§ Stated goal
Could you print out every one of the items below line for line, with no changes?

Target pointing data:
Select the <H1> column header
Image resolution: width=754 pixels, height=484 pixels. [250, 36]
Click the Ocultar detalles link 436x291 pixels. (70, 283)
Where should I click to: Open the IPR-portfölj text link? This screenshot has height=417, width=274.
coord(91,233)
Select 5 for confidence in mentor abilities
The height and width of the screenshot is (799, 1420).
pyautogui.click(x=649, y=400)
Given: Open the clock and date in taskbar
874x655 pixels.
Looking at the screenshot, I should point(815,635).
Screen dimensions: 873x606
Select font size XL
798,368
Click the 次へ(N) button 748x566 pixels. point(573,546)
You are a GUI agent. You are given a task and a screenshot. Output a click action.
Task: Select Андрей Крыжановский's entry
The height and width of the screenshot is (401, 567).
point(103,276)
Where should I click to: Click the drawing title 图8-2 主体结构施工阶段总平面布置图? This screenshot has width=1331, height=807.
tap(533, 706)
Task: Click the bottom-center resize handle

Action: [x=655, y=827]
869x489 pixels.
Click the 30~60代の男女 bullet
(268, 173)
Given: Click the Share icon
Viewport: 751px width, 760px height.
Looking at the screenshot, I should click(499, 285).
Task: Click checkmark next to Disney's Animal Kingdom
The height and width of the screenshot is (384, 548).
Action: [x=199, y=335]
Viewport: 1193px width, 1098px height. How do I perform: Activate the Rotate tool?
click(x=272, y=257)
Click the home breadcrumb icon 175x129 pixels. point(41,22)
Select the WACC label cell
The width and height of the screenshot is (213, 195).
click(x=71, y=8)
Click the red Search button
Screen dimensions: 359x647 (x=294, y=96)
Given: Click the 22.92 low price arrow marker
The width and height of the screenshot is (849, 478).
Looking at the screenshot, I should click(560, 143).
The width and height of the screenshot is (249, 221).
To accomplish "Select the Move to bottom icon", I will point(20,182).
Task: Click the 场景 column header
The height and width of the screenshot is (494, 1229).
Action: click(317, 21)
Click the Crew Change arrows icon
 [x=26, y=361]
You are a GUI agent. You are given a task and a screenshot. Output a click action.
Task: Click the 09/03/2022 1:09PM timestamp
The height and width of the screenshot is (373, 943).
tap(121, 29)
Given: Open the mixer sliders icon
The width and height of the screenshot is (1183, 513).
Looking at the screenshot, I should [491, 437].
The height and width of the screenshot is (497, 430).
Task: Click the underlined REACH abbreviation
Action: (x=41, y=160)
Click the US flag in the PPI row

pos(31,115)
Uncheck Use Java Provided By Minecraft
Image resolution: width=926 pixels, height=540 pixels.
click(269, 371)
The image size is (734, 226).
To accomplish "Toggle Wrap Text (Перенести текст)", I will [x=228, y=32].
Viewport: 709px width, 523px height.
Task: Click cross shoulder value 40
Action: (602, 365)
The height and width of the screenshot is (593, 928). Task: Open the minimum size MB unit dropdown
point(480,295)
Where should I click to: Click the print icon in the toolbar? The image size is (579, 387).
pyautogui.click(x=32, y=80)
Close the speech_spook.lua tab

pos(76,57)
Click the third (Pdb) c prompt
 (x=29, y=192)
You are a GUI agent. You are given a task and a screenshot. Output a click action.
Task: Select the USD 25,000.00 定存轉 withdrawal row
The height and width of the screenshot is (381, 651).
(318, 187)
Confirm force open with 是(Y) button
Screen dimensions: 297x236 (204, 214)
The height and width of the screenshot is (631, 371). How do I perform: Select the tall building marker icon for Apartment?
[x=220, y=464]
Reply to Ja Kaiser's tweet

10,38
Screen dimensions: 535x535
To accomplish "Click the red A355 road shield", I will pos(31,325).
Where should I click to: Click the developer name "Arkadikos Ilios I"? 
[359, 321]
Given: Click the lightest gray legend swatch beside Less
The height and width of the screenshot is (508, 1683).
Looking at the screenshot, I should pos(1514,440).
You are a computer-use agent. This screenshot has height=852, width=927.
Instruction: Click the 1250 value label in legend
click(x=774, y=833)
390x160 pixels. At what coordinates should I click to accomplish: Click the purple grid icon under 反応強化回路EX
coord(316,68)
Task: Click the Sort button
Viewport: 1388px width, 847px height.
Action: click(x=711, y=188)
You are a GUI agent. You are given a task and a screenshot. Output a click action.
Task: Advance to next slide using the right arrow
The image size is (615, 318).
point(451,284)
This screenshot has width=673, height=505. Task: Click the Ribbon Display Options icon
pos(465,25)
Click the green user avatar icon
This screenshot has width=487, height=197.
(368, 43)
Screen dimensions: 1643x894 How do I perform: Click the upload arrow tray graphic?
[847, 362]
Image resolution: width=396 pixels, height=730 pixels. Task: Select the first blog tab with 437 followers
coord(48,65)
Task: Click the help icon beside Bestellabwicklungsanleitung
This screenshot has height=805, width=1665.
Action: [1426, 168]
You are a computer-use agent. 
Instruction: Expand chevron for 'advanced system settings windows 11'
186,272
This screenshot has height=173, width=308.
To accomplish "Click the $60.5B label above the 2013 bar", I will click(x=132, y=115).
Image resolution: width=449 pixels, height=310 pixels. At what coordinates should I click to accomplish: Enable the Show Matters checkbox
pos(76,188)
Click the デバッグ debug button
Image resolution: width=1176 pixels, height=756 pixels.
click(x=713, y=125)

§ Task answer
Select the <H1> column header
Image resolution: width=754 pixels, height=484 pixels. [250, 36]
Click the Ocultar detalles link 436x291 pixels. (70, 283)
Where should I click to: Open the IPR-portfölj text link? This screenshot has height=417, width=274.
coord(91,233)
Select 5 for confidence in mentor abilities
The height and width of the screenshot is (799, 1420).
pyautogui.click(x=649, y=400)
Given: Open the clock and date in taskbar
874x655 pixels.
Looking at the screenshot, I should point(815,635).
Screen dimensions: 873x606
Select font size XL
798,368
Click the 次へ(N) button 748x566 pixels. point(573,546)
You are a GUI agent. You are given a task and a screenshot. Output a click action.
Task: Select Андрей Крыжановский's entry
The height and width of the screenshot is (401, 567).
point(103,276)
Where should I click to: Click the drawing title 图8-2 主体结构施工阶段总平面布置图? This screenshot has width=1331, height=807.
tap(533, 706)
Task: Click the bottom-center resize handle

Action: [x=655, y=827]
869x489 pixels.
Click the 30~60代の男女 bullet
(268, 173)
Given: Click the Share icon
Viewport: 751px width, 760px height.
Looking at the screenshot, I should click(499, 285).
Task: Click checkmark next to Disney's Animal Kingdom
The height and width of the screenshot is (384, 548).
Action: [x=199, y=335]
Viewport: 1193px width, 1098px height. How do I perform: Activate the Rotate tool?
click(x=272, y=257)
Click the home breadcrumb icon 175x129 pixels. point(41,22)
Select the WACC label cell
The width and height of the screenshot is (213, 195).
click(x=71, y=8)
Click the red Search button
Screen dimensions: 359x647 (x=294, y=96)
Given: Click the 22.92 low price arrow marker
The width and height of the screenshot is (849, 478).
Looking at the screenshot, I should click(560, 143).
The width and height of the screenshot is (249, 221).
To accomplish "Select the Move to bottom icon", I will point(20,182).
Task: Click the 场景 column header
The height and width of the screenshot is (494, 1229).
Action: click(317, 21)
Click the Crew Change arrows icon
 [x=26, y=361]
You are a GUI agent. You are given a task and a screenshot. Output a click action.
Task: Click the 09/03/2022 1:09PM timestamp
The height and width of the screenshot is (373, 943).
tap(121, 29)
Given: Open the mixer sliders icon
The width and height of the screenshot is (1183, 513).
Looking at the screenshot, I should [491, 437].
The height and width of the screenshot is (497, 430).
Task: Click the underlined REACH abbreviation
Action: (x=41, y=160)
Click the US flag in the PPI row

pos(31,115)
Uncheck Use Java Provided By Minecraft
Image resolution: width=926 pixels, height=540 pixels.
click(269, 371)
The image size is (734, 226).
To accomplish "Toggle Wrap Text (Перенести текст)", I will [x=228, y=32].
Viewport: 709px width, 523px height.
Task: Click cross shoulder value 40
Action: (602, 365)
The height and width of the screenshot is (593, 928). Task: Open the minimum size MB unit dropdown
point(480,295)
Where should I click to: Click the print icon in the toolbar? The image size is (579, 387).
pyautogui.click(x=32, y=80)
Close the speech_spook.lua tab

pos(76,57)
Click the third (Pdb) c prompt
 (x=29, y=192)
You are a GUI agent. You are given a task and a screenshot. Output a click action.
Task: Select the USD 25,000.00 定存轉 withdrawal row
The height and width of the screenshot is (381, 651).
(318, 187)
Confirm force open with 是(Y) button
Screen dimensions: 297x236 (204, 214)
The height and width of the screenshot is (631, 371). How do I perform: Select the tall building marker icon for Apartment?
[x=220, y=464]
Reply to Ja Kaiser's tweet

10,38
Screen dimensions: 535x535
To accomplish "Click the red A355 road shield", I will pos(31,325).
Where should I click to: Click the developer name "Arkadikos Ilios I"? 
[359, 321]
Given: Click the lightest gray legend swatch beside Less
The height and width of the screenshot is (508, 1683).
Looking at the screenshot, I should pos(1514,440).
You are a computer-use agent. This screenshot has height=852, width=927.
Instruction: Click the 1250 value label in legend
click(x=774, y=833)
390x160 pixels. At what coordinates should I click to accomplish: Click the purple grid icon under 反応強化回路EX
coord(316,68)
Task: Click the Sort button
Viewport: 1388px width, 847px height.
Action: click(x=711, y=188)
You are a GUI agent. You are given a task and a screenshot. Output a click action.
Task: Advance to next slide using the right arrow
The image size is (615, 318).
point(451,284)
This screenshot has width=673, height=505. Task: Click the Ribbon Display Options icon
pos(465,25)
Click the green user avatar icon
This screenshot has width=487, height=197.
(368, 43)
Screen dimensions: 1643x894 How do I perform: Click the upload arrow tray graphic?
[847, 362]
Image resolution: width=396 pixels, height=730 pixels. Task: Select the first blog tab with 437 followers
coord(48,65)
Task: Click the help icon beside Bestellabwicklungsanleitung
This screenshot has height=805, width=1665.
Action: [1426, 168]
You are a computer-use agent. 
Instruction: Expand chevron for 'advanced system settings windows 11'
186,272
This screenshot has height=173, width=308.
To accomplish "Click the $60.5B label above the 2013 bar", I will click(x=132, y=115).
Image resolution: width=449 pixels, height=310 pixels. At what coordinates should I click to accomplish: Enable the Show Matters checkbox
pos(76,188)
Click the デバッグ debug button
Image resolution: width=1176 pixels, height=756 pixels.
click(x=713, y=125)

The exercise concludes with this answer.